Goal – Rename every "Contact" to "Get in Touch" in the listing lines starting at the line containing "Image resolution: width=975, height=2160." and ending at the line containing "MASBHC (758, 132)". Return only those lines, with nothing else altered.

Exercise material –
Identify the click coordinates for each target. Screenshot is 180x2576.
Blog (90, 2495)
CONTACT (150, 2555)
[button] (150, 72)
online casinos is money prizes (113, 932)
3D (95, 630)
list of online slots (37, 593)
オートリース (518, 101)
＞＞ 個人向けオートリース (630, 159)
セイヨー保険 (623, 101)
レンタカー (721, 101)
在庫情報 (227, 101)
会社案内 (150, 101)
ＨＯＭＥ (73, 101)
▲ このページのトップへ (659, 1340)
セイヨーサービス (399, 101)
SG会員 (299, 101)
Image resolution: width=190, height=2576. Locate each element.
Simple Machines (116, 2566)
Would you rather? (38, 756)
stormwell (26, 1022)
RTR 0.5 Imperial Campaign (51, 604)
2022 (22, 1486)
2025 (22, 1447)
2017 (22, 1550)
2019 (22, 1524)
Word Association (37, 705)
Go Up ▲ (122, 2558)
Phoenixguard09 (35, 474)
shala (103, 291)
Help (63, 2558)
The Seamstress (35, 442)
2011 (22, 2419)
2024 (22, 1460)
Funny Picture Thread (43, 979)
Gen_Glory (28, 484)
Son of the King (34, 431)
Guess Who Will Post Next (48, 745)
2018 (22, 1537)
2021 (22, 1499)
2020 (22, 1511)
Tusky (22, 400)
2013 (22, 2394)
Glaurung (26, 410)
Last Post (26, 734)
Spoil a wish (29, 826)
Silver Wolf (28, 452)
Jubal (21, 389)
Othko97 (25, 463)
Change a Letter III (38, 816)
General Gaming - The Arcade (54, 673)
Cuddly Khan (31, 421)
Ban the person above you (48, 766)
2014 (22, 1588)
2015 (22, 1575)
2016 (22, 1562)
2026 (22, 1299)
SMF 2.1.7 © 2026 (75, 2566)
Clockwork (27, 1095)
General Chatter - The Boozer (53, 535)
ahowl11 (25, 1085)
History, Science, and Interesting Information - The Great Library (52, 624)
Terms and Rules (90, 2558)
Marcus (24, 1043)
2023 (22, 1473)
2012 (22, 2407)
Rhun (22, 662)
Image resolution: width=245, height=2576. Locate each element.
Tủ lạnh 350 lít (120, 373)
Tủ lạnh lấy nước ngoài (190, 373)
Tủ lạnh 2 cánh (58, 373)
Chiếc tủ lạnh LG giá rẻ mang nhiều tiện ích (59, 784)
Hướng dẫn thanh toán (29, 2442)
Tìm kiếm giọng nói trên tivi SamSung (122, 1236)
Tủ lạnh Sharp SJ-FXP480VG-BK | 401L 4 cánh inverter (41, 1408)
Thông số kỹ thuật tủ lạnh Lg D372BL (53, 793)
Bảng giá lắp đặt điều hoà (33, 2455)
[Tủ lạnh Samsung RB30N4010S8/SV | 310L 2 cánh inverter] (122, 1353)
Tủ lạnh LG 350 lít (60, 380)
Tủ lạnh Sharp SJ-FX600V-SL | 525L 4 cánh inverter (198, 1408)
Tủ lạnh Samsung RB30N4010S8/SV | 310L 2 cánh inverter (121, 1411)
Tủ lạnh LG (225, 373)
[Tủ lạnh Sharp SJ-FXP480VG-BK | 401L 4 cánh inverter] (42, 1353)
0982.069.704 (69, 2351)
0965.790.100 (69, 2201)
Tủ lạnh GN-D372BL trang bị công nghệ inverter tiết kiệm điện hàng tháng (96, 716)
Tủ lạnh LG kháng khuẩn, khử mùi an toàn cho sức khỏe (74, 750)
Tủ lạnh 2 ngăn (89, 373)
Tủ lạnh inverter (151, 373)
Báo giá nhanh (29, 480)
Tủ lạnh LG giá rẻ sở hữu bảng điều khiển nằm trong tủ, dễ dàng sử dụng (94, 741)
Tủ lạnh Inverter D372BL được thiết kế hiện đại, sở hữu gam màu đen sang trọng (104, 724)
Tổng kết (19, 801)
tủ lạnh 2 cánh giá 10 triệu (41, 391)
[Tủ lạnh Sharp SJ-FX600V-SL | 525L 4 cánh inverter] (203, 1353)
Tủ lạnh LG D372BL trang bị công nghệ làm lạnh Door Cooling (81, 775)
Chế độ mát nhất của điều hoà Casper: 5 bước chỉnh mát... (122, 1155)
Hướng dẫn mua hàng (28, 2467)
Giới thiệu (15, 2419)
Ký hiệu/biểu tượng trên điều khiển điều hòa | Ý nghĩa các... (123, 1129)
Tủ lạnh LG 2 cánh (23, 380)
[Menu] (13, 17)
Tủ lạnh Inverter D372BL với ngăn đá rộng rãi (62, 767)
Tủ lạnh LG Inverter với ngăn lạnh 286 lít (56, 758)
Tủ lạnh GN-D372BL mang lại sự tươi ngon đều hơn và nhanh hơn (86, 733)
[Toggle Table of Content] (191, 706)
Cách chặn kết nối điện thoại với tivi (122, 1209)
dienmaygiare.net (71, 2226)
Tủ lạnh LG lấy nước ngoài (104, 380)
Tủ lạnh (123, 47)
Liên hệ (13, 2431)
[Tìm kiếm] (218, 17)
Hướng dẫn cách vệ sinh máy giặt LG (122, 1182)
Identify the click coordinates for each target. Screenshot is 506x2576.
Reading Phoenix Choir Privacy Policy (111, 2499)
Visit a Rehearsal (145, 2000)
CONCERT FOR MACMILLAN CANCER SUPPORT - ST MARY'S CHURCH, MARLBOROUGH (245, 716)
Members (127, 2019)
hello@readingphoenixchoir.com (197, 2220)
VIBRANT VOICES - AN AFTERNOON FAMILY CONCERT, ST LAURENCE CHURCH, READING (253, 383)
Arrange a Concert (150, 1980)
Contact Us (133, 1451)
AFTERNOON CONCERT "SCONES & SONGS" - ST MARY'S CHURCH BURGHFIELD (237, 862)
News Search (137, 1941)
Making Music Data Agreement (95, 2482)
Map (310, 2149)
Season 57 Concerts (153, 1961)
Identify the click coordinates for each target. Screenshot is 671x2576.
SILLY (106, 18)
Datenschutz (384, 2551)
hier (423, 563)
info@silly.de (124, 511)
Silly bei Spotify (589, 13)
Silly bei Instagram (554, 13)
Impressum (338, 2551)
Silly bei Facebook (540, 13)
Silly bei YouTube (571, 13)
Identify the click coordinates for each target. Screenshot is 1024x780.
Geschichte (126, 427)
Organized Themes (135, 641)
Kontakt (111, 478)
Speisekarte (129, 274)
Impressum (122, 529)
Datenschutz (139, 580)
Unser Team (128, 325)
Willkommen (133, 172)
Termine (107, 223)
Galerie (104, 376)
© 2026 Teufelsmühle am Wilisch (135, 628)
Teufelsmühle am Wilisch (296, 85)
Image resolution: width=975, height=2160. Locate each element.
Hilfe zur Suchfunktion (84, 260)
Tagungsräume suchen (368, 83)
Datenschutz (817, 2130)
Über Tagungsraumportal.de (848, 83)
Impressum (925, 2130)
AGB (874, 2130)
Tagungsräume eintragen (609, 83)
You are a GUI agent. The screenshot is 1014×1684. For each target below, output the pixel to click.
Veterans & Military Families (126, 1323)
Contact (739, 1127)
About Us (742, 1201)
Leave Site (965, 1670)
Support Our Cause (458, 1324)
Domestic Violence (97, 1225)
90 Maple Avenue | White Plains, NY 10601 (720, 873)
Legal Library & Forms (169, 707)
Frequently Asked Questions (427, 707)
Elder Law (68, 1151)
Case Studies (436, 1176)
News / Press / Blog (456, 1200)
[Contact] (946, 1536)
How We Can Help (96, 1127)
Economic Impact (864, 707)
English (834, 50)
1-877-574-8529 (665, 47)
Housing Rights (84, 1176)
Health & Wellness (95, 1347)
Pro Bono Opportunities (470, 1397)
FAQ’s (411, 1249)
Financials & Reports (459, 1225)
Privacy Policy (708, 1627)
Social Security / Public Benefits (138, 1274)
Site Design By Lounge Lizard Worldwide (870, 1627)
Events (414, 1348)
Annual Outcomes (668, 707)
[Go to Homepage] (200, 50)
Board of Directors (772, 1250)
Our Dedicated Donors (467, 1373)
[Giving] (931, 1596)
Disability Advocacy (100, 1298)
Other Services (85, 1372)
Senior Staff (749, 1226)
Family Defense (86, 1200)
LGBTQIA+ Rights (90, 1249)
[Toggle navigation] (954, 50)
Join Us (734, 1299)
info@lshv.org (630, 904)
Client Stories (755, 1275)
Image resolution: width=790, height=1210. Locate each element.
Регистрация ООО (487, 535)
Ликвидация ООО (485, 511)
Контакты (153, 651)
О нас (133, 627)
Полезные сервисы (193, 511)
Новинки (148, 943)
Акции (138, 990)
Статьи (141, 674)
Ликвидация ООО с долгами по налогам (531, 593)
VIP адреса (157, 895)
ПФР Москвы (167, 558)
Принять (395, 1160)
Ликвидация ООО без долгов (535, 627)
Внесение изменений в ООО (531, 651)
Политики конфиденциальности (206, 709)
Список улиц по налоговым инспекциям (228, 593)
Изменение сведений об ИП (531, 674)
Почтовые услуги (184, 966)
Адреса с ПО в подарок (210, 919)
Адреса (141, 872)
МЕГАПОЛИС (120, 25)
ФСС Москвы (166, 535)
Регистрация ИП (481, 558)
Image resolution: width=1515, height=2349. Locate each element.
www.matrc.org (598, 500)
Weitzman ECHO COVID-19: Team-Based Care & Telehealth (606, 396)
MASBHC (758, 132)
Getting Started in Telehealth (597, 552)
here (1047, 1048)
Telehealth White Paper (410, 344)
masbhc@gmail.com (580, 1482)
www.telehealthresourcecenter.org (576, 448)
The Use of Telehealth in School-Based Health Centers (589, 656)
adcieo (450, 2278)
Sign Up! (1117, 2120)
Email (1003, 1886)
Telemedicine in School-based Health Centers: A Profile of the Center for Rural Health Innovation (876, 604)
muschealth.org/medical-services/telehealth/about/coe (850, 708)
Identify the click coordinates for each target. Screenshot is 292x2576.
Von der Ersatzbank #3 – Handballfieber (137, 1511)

Answer to the exercise –
Image resolution: width=975, height=2160. Locate each element.
Hilfe zur Suchfunktion (84, 260)
Tagungsräume suchen (368, 83)
Datenschutz (817, 2130)
Über Tagungsraumportal.de (848, 83)
Impressum (925, 2130)
AGB (874, 2130)
Tagungsräume eintragen (609, 83)
You are a GUI agent. The screenshot is 1014×1684. For each target below, output the pixel to click.
Veterans & Military Families (126, 1323)
Get in Touch (739, 1127)
About Us (742, 1201)
Leave Site (965, 1670)
Support Our Cause (458, 1324)
Domestic Violence (97, 1225)
90 Maple Avenue | White Plains, NY 10601 (720, 873)
Legal Library & Forms (169, 707)
Frequently Asked Questions (427, 707)
Elder Law (68, 1151)
Case Studies (436, 1176)
News / Press / Blog (456, 1200)
[Get in Touch] (946, 1536)
How We Can Help (96, 1127)
Economic Impact (864, 707)
English (834, 50)
1-877-574-8529 (665, 47)
Housing Rights (84, 1176)
Health & Wellness (95, 1347)
Pro Bono Opportunities (470, 1397)
FAQ’s (411, 1249)
Financials & Reports (459, 1225)
Privacy Policy (708, 1627)
Social Security / Public Benefits (138, 1274)
Site Design By Lounge Lizard Worldwide (870, 1627)
Events (414, 1348)
Annual Outcomes (668, 707)
[Go to Homepage] (200, 50)
Board of Directors (772, 1250)
Our Dedicated Donors (467, 1373)
[Giving] (931, 1596)
Disability Advocacy (100, 1298)
Other Services (85, 1372)
Senior Staff (749, 1226)
Family Defense (86, 1200)
LGBTQIA+ Rights (90, 1249)
[Toggle navigation] (954, 50)
Join Us (734, 1299)
info@lshv.org (630, 904)
Client Stories (755, 1275)
Image resolution: width=790, height=1210. Locate each element.
Регистрация ООО (487, 535)
Ликвидация ООО (485, 511)
Контакты (153, 651)
О нас (133, 627)
Полезные сервисы (193, 511)
Новинки (148, 943)
Акции (138, 990)
Статьи (141, 674)
Ликвидация ООО с долгами по налогам (531, 593)
VIP адреса (157, 895)
ПФР Москвы (167, 558)
Принять (395, 1160)
Ликвидация ООО без долгов (535, 627)
Внесение изменений в ООО (531, 651)
Политики конфиденциальности (206, 709)
Список улиц по налоговым инспекциям (228, 593)
Изменение сведений об ИП (531, 674)
Почтовые услуги (184, 966)
Адреса с ПО в подарок (210, 919)
Адреса (141, 872)
МЕГАПОЛИС (120, 25)
ФСС Москвы (166, 535)
Регистрация ИП (481, 558)
Image resolution: width=1515, height=2349. Locate each element.
www.matrc.org (598, 500)
Weitzman ECHO COVID-19: Team-Based Care & Telehealth (606, 396)
MASBHC (758, 132)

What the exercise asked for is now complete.